After FDA approval, especially in diagnostics, you have additional organizations like Medicare coverage, where until you have Medicare coverage, most commercial insurers won't pay for you. And then you have guidelines, like the U.S. Preventive Services Task Force, that are updated by the government very rarely. And until those guidelines are updated, your tests might not be included in quality metrics. And then physicians are disincentivized from ordering it. So there are a lot of barriers to innovation getting into the hands of patients. And in many ways FDA and demonstrating your test is safe and effective in a 10,000-patient study and going through all that is not even the biggest one.  

So one of the things that we're big advocates for is streamlining the path for innovation to get into the hands of patients because there's so much opportunity to improve patient care, lower costs. Sometimes we need to make sure we're not getting in our own way. And that's one of the things that we are really advocating for.

[20:57] Justin Venneri: We here at Capital Rx would completely agree with that. There are definitely opportunities to streamline things and improve workflows and reduce timelines and get things that are going to be helpful to the broader population to market more quickly.  

One thing just occurred to me as you were speaking, based on what you said earlier about working with pharma, does it help? And forgive me if this is not what you were saying, but if you're working in tandem with pharma on something and you have the data from the patient and sort of a pharmacogenomic angle, and you're tying it out to say, hey, this patient's condition appears to be based on this marker, and this drug has better performance for patients with that marker, is that what you're doing and kind of tying things together there, and then does that kind of partnership and bringing something to market help accelerate that timeline?

[21:42] Andrew Barnell: It's one of the things we're working on, which we would call those companion diagnostics, one of the things we always highlight, and this is probably also quite relevant for your pharmacies, but there's 14 approved drugs for inflammatory bowel disease, and we have no way to pick the right one for the right patient. And some of those are very expensive. So, if you can use our test, understand the flare and the type of IBD that that patient is experiencing, and you can get them the drug that targets the pathway that's upregulated, that gets you to the right drug the first time, as opposed to failing three or four, that's gonna be a huge benefit, both in terms of the patient and the cost.  
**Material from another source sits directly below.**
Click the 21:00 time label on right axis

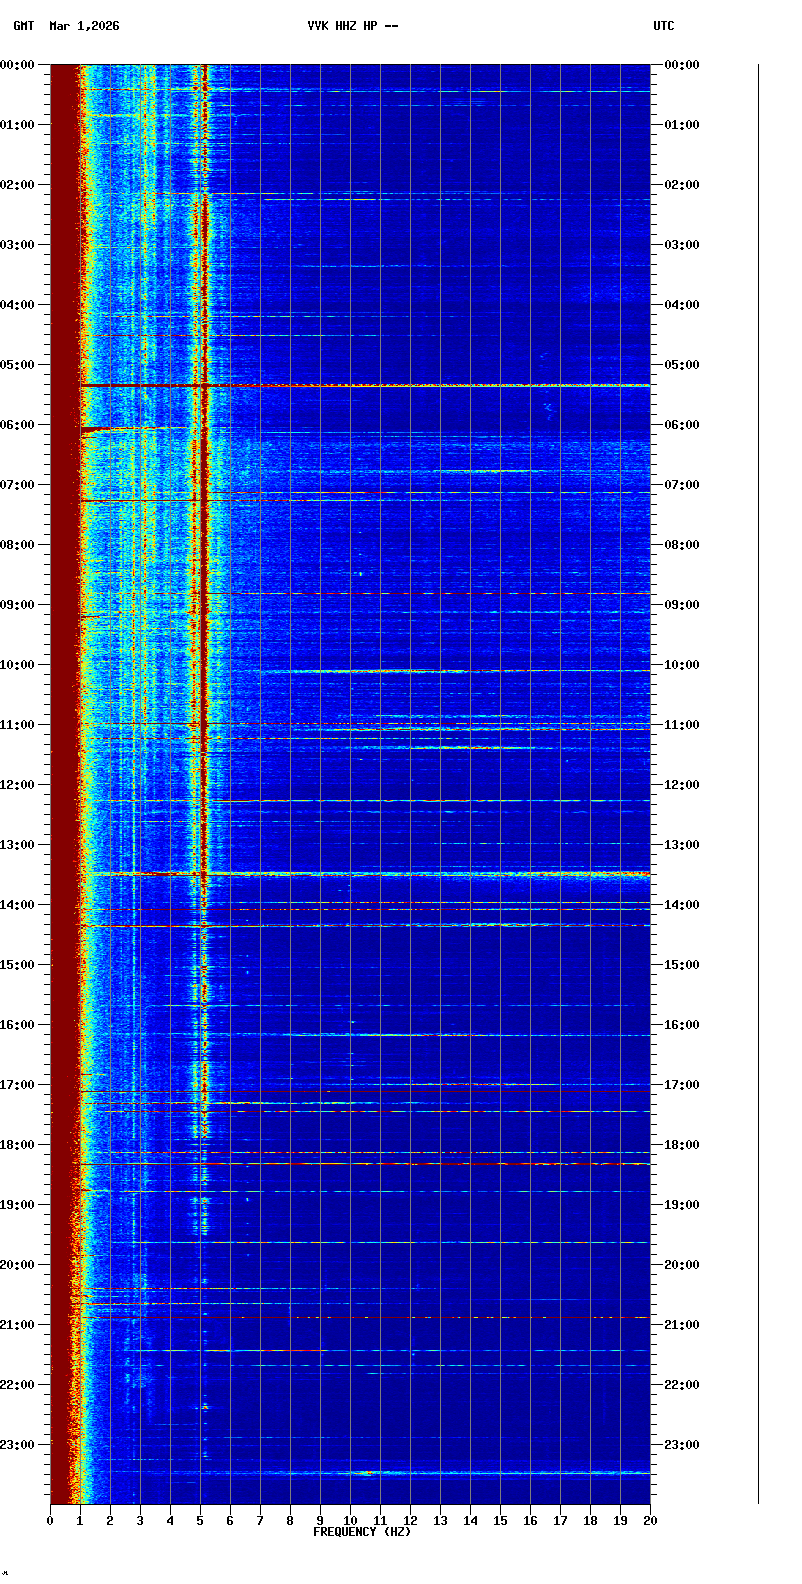[x=684, y=1325]
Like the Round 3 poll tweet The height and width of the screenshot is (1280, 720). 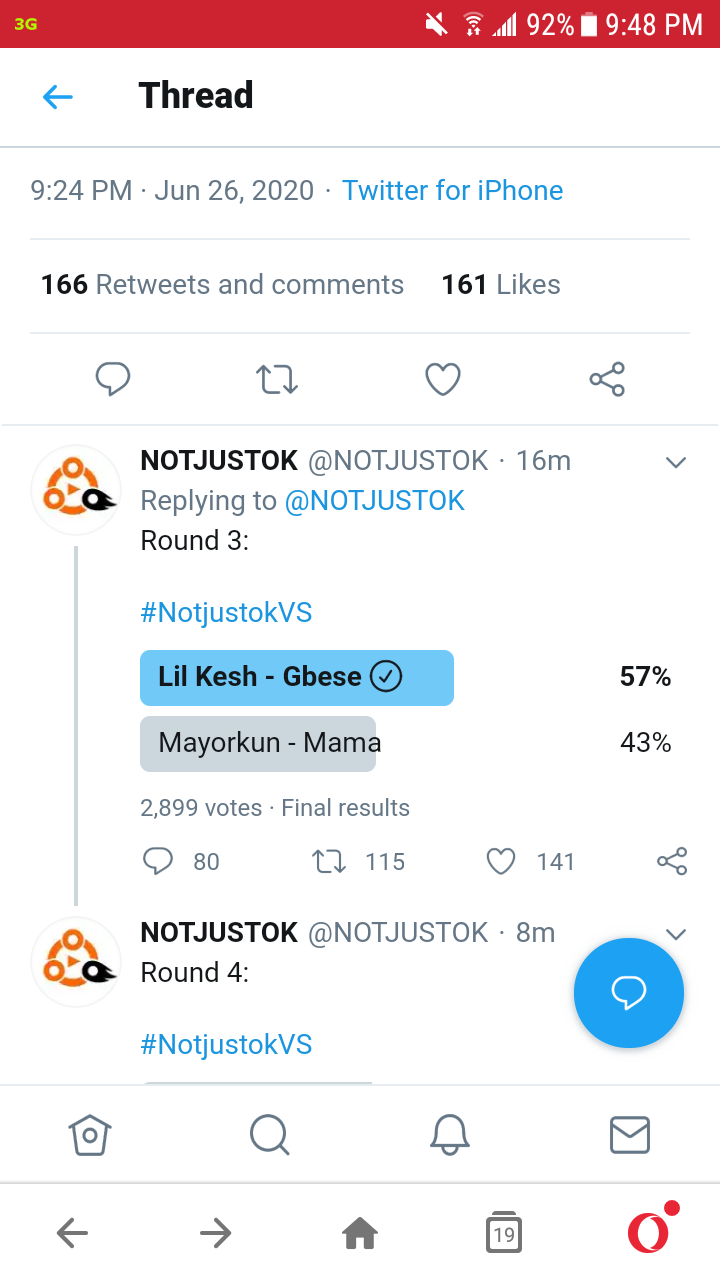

And so those are the types of things that we see. We've been doing that in oncology for years, and inflammatory bowel disease, it doesn't exist. So, one of the things we're doing, exactly as you were highlighting, is bringing precision medicine to other conditions outside of oncology where they're desperately needed, like an autoimmune condition like inflammatory bowel disease.

[22:38] Justin Venneri: Andrew, thank you so much for joining me this morning. I really appreciate you taking the time to chat with us here and look forward to following your story and hopefully have you and Erica back on to talk about your success in the future.

[22:50] Andrew Barnell: Thanks, Justin. Appreciate you having me.